• **Information**:
===
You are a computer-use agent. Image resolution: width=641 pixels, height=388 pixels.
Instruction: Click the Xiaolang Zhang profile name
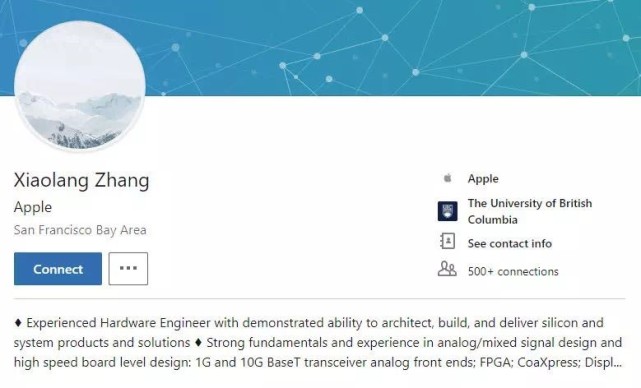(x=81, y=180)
===
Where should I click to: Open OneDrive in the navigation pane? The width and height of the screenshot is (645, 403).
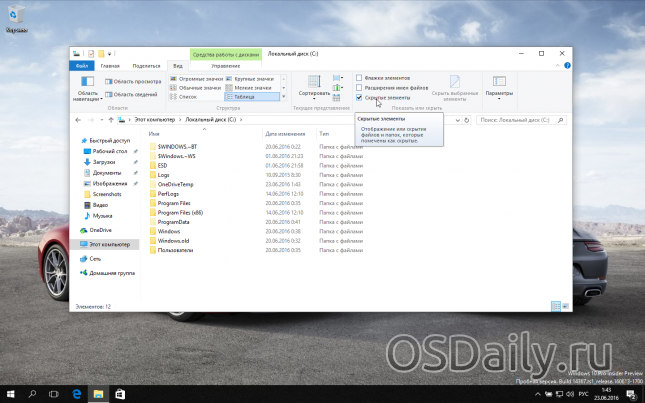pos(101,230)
===
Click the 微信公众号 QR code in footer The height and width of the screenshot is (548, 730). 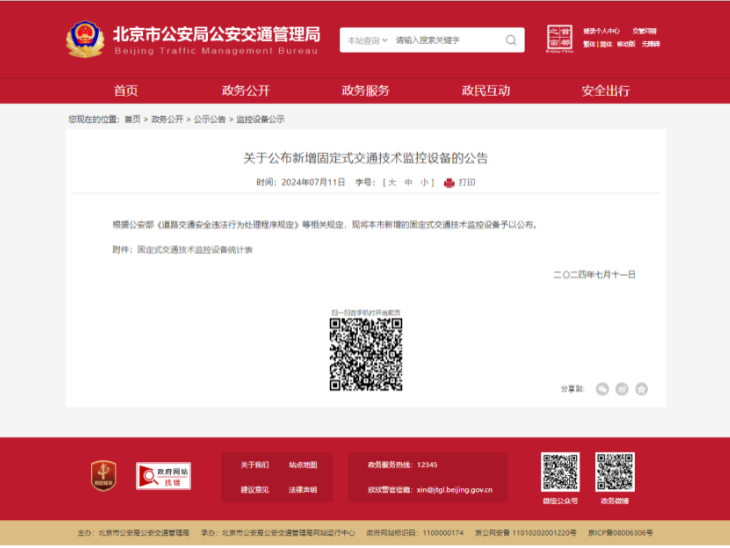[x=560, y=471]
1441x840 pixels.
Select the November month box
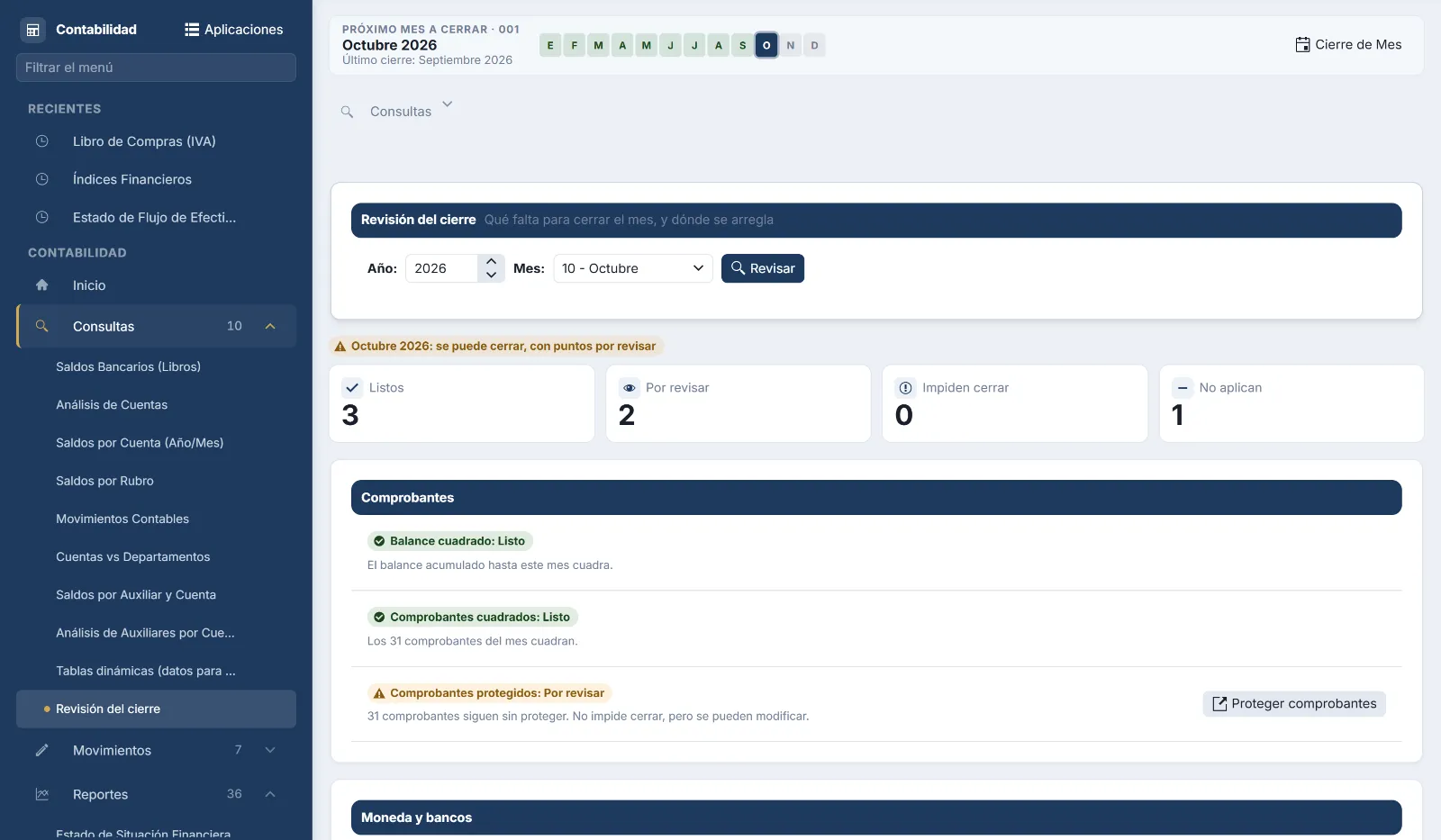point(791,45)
===
• **Your task**: Go through the records above and copy each line where "pixels" is found.

• **Solved exercise**:
You are a computer-use agent. Image resolution: width=641 pixels, height=388 pixels.
1441x840 pixels.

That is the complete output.